Bitcoin emerged in 2008 and had no value for over a year. All the anonymity and intrigue associated with this cryptocurrency, along with a lack of understanding of the infrastructure of the system and the idea of its existence, led to the connection of Bitcoin with criminal activities at its very beginning. Satoshi Nakamoto, or a group of people, is considered the mysterious creator of Bitcoin, and it is the only cryptocurrency with the unknown identity of its creator. The final number of Bitcoins is predetermined and stands at 21 million, of which about 18.5 million have been "mined," 2 to 4 million are forever lost, and only Satoshi Nakamoto possesses 1 million Bitcoins. The last Bitcoin is predicted to be mined in 2140. Will we ever find out who Satoshi Nakamoto is? Is he even alive? This is not important for the functioning of the Bitcoin system because not even the creator can control it. The future development of Bitcoin is determined by its users.
Interestingly, one Bitcoin user, or enthusiast, spent his 10,000 Bitcoins to buy two pizzas, whose value in real money was $25. Today, this user probably no longer eats pizza. Two main factors influence the value of Bitcoin: the number of Bitcoins in circulation and the number of people willing to use it. Rapid price increases occur when the number of people entering the system grows much faster than the number of Bitcoins. The exponential value growth follows the exponential decrease in the production of this money, which also adds to its value. The price of Bitcoin is volatile due to the lack of a centralized body that controls and maintains the exchange rate, and Bitcoin is generated at a rate predetermined in advance.

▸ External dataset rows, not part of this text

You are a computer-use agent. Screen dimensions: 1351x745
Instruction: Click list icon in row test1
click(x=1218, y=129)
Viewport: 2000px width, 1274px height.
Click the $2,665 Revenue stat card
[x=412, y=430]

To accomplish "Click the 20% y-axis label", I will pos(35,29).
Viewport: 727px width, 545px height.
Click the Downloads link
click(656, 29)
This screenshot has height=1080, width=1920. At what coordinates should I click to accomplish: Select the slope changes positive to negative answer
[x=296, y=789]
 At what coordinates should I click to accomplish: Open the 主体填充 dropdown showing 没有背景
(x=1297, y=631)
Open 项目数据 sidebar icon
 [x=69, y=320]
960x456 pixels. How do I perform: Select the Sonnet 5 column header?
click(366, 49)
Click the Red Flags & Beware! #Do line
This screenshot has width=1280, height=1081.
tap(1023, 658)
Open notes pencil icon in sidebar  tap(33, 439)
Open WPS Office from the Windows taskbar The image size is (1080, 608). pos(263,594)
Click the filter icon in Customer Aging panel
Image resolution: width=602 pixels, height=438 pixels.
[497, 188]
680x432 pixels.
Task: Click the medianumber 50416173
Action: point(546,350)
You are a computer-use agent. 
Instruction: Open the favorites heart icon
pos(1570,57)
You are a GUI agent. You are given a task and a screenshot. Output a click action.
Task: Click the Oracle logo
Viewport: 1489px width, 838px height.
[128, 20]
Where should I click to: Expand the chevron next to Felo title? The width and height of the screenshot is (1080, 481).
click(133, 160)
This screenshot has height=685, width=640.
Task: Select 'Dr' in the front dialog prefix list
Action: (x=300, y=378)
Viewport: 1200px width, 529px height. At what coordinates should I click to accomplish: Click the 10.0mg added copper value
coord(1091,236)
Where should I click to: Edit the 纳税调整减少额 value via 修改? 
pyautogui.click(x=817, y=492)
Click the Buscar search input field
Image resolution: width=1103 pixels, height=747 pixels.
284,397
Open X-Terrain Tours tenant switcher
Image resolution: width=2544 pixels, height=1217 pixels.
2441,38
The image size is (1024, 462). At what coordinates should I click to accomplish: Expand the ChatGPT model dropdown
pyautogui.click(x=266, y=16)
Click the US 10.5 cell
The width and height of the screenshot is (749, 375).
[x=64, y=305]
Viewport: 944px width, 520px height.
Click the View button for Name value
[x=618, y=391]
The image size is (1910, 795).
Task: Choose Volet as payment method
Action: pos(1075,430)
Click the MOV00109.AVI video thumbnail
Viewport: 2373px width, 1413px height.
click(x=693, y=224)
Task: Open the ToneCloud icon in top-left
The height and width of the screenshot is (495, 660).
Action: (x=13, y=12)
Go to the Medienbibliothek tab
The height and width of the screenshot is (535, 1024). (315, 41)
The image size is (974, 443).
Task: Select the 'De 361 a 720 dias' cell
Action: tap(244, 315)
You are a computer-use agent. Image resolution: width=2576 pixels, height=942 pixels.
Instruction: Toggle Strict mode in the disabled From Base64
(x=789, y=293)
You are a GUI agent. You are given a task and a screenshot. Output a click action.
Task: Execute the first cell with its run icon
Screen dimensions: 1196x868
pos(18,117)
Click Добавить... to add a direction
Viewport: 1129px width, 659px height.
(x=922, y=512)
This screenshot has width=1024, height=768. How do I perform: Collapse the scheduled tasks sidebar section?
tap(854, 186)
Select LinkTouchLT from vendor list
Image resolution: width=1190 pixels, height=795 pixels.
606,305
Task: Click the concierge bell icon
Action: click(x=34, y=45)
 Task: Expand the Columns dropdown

Another reason for the exchange rate's instability is the relatively small market size, easily disturbed by significant players.
Historically, no form of money has been perfect in all three functions, and Bitcoin is no exception, as it is seen as a poor unit of account due to its frequent value changes.
Anonymity and freedom of transactions that Bitcoin offers also come with the responsibility of safeguarding the keys to its use. In that context, we still need the support of centralized systems that guarantee assistance in case of potential data loss required for Bitcoin usage. Today, regulatory bodies allow the storage of cryptocurrencies in some centralized systems if users prefer. The value of Bitcoin has been rising partly due to the pandemic. Still, the most significant surge occurred in 2017 when there was a massive wave of investments and Bitcoin purchases by major financial institutions. This way, Bitcoin was somewhat validated and recognized by the centralized world.
In the future, we can expect a new form of money that will again be unrecognizable in its early stages, precisely because of the rapid development of new technologies that the average person does not keep up with and the speed at which money evolves. Until then, with the apparent increase in trust, Bitcoin will become a part of everyday life and will be accepted for all transactions. Companies will start promoting and preferring this payment method as the future value increase is likely.